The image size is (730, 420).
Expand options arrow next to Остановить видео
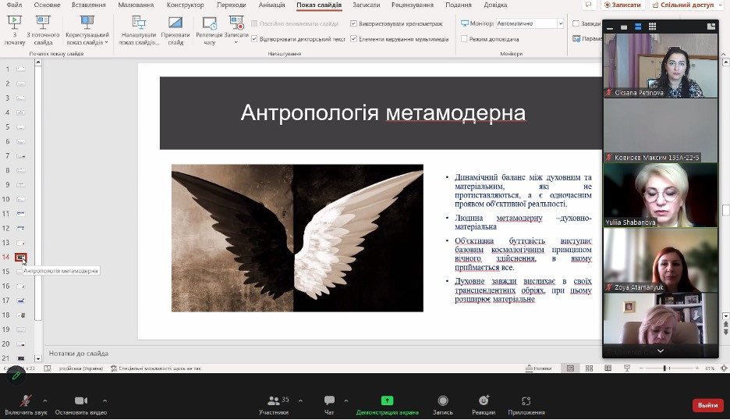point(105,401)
==
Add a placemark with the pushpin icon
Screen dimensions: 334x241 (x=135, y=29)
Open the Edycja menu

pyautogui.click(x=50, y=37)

Challenge:
Starting at the line that contains "The image size is (730, 420)." and ending at the line that contains "point(105,401)", write those items out again with "arrow" switched to "caret" and everything else unchanged. Omit the pictures from your answer.

Solution to this task:
The image size is (730, 420).
Expand options caret next to Остановить видео
point(105,401)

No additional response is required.